Zoble, mortgage division manager for Hancock Bank, calls these products exotic and says they usually coincide with rising rate environments and/or periods of rapidly increasing home prices.
“The object of course is to lower the monthly mortgage payments with hopes of keeping the American dream of home ownership continuing on at a strong pace,” he said. “The reality is that without these more innovative mortgage products, many people in these high-cost markets could not afford to buy homes. The sad truth is that these products will be used by some lenders to help borrowers buy homes they really can’t afford.”
Dottie Collins, a Greenville Realtor, hasn’t seen these extended mortgages locally but has observed them in California where her two children live.

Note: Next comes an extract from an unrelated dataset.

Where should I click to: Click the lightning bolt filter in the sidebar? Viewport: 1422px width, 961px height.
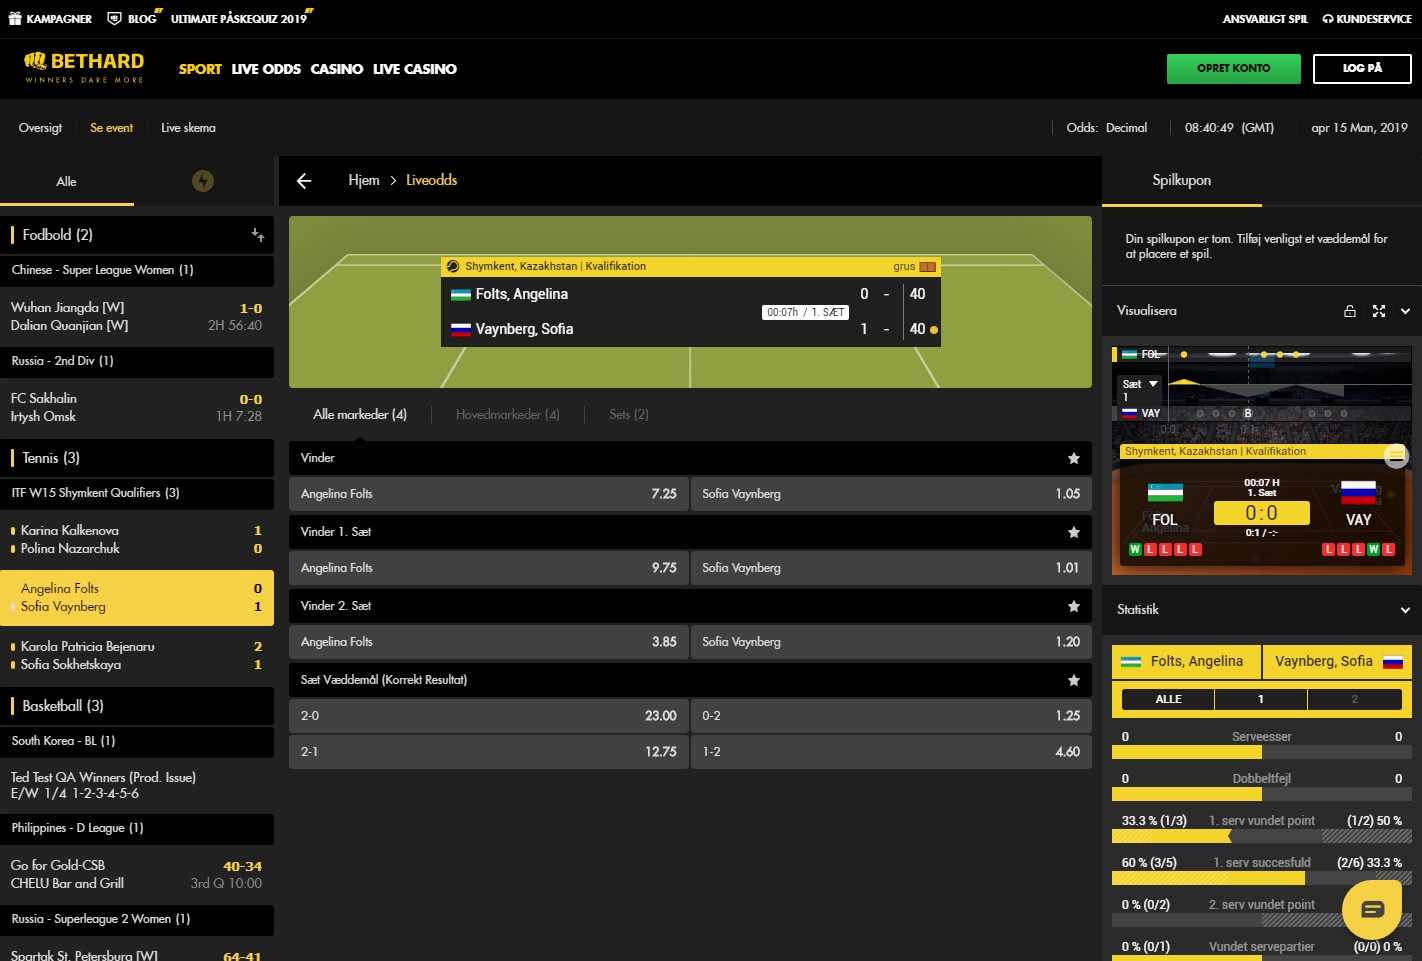(x=205, y=181)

“So many of the homes I have seen advertised (in California) are not even nice but have high prices,” she said. “California is having a correction of their market presently. Also, interest-only loans have been popular there so people can find homes, but this has proven to be a real problem since the value of homes has gone down. You will probably see 40- or 50-year mortgages in some places, but I would compare this to the interest-only loan because this is what you are paying the first several years of your mortgage.”
Collins thinks homeowners are almost renting since they are not building equity in loans of this length. “Homeowners could also ruin their credit if they are paying interest the first several years and the value of the home goes down or they lose their job; their credit would suffer,” she added.

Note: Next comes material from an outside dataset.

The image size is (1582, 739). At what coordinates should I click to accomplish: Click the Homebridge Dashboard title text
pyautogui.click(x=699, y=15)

Quentin Whitwell, executive director of the Mortgage Bankers Association of Mississippi, says the longer mortgages are one more tool to helping consumers buy homes. Banks in Mississippi have been offering them for a while now along with some specialized 50-year mortgage products. Rates are typically higher than on 30-year mortgages.
“The 40-year mortgages came along with the increase in home prices over the last several years,” he said. “As the price of homes went up, some potential homeowners have needed the 40-year amortization in order to be able to handle the monthly mortgage payments. We have seen quite a number of these loans being done in Mississippi but not like other parts of the nation has seen.”

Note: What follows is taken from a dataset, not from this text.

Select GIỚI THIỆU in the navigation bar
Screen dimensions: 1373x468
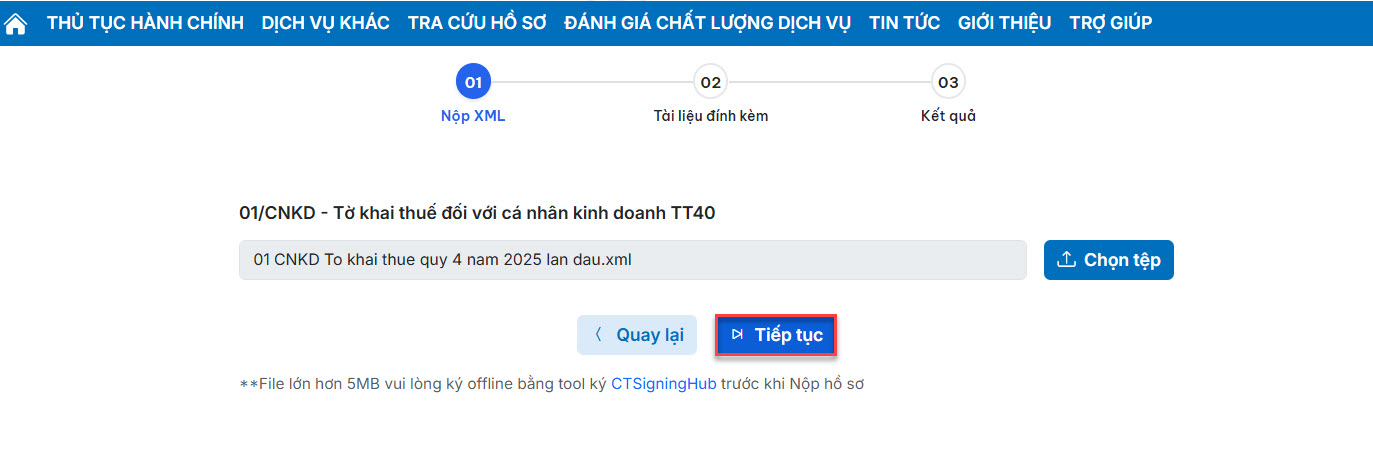pyautogui.click(x=1004, y=23)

Joachim sees a number of factors contributing to this growing trend. “The real estate markets are volatile nationwide. Prices have come down, properties are staying on the market longer than they ever have in the last five years and it is truly a buyer’s market,” she said.
“Even in markets where prices are coming down, the average price of housing in states like California or New York exceeds the purchase capacity of many homebuyers, so anything that will increase the affordability of housing is seen as a positive thing.”
Joachim and Zoble liken the longer mortgage terms to the increasing terms of automobile loans as prices have grown. However, Zoble says the longer terms have a down side in both instances.
“The longer amortization means the homeowner will pay more interest over the life of the loan and build equity much slower. Many folks who have financed automobiles on five- to seven-year terms understand what it means to be upside down on their car — owe more than the car is worth,” he said. “That same possibility exists in the real estate world in periods of declining home values; the potential for being upside down on a home is exacerbated by the longer term loans.”
Factor in rebuilding?
Noting that the 40- and 50-year mortgage terms were until recently unheard of in Mississippi, Joachim said, “With the cost of construction, the high cost of land and over-the-top insurance rates, this should be a great stimulant to the residential market on the Coast as it should reduce the monthly note where our affordable housing is so limited.”
She adds that prior to Hurricane Katrina, there was a reasonable correlation between what people made salary-wise and what they could afford to pay in a mortgage note or rent.
“Today, the spread is so far apart with the increased costs and lack of product, it is shocking,” she said. “As with any type of creative financing, the consumer should understand fully that there are risks with loan terms this long and banks will each have their own set of terms, including throwing in adjustable rates, balloon payments and 40 years due in 30 years.”